Firefox is stepping up its blocking game

Mozilla turned the blocking of third-party tracking cookies on by default this week with the release of Firefox 69. Although the feature has been available since October’s Firefox 63, this week’s build is the first to enable the feature by default, even for existing users who are just upgrading.

Tracker blocking

Mozilla says that it’s not trying to block actual ads, only trackers. For the most part, it has succeeded; in our testing, we frequently saw 30 or more tracking elements blocked on sites whose ads still display. The balance Mozilla is aiming for here is an increase in privacy for users, along with faster page load times—but without harming small websites and content creators who rely on revenue generated by ads from the same third-party networks whose trackers are being blocked.

Mozilla is clearly not done with its user-shielding efforts. Clicking the shield icon in the address bar in Firefox 69 just gives you a flat list of cookies, both allowed and blocked. Firefox 70 Beta takes things a step further by breaking them into categories, including Cross-Site Tracking Cookies, Fingerprinters, Tracking Content (which effectively means “ads” and is still allowed by default), Social Media Trackers, and Cryptominers. The beta will drop a notification down from the address bar the first time the user encounters a Social Media Tracker, inviting exploration into the settings.

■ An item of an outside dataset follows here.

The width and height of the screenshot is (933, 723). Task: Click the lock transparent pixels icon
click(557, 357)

Firefox 70 Beta also adds a new “blocking report,” which allows the user to see aggregate statistics of all the content blocked in the past week.

Autoplay blocking

Firefox has automatically blocked the autoplay of videos with audio content since April. Firefox 69 adds the optional ability to block autoplay of all videos, with or without audio content. Turning this setting on can dramatically improve page load times and decrease battery usage (and the amount of data consumed) when browsing sites with tons of embedded videos.

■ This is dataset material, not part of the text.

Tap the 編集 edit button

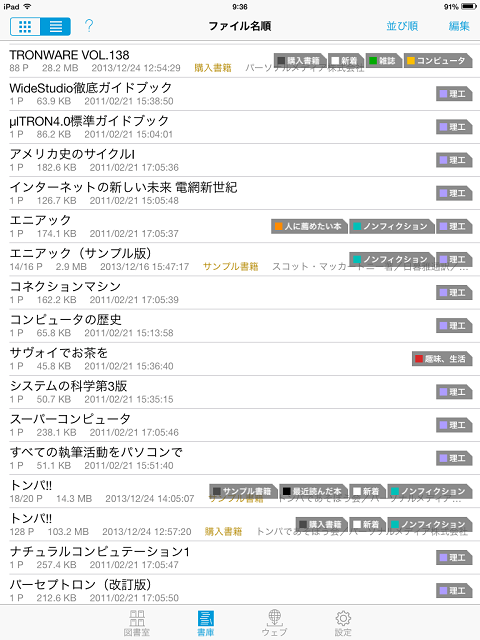coord(459,26)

Firefox 69 also asks for user permission before allowing any Flash content to run. This will hopefully help light a fire under any remaining Web developers who haven’t gotten the message about Flash’s 2020 death certificate.

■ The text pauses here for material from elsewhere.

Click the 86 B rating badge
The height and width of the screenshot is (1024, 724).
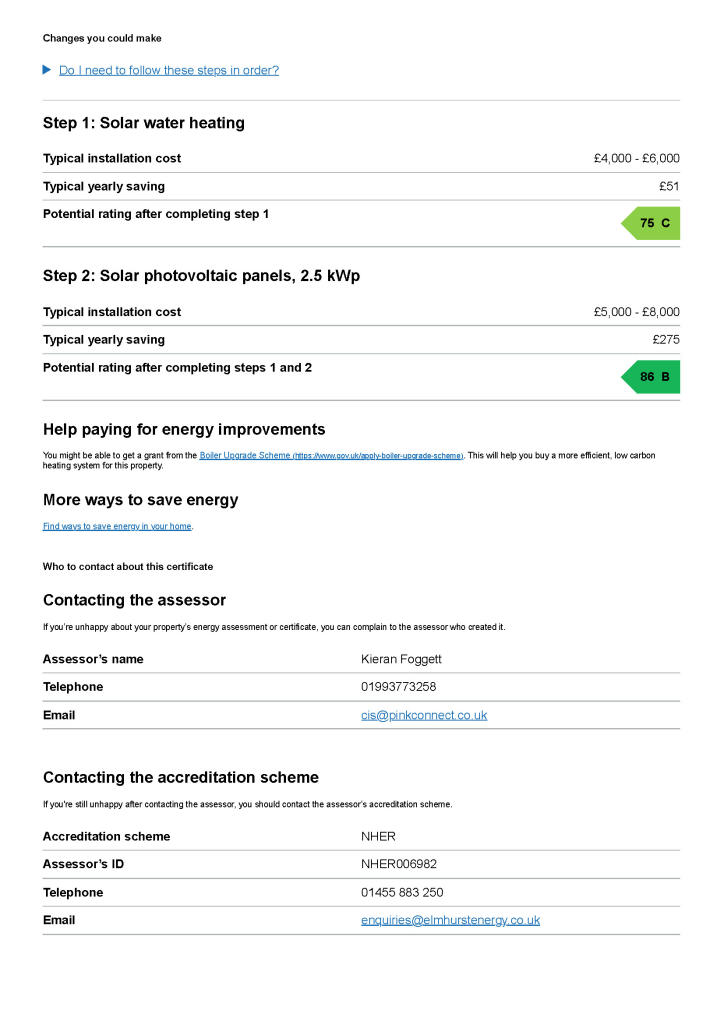click(x=652, y=377)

Increased battery life for Mac users

Firefox users with Macbooks have long been frustrated with the browser’s battery consumption. Firefox 70 reverses the trend, with Firefox developer Henrik Skupin claiming power consumption dropping to a third or less of what it was. This is a Mac-specific fix, made possible by a platform switch from Firefox’s native rendering engine to MacOS’ CoreAnimation engine. The necessary code is available in current Nightly builds or the most current Developer edition.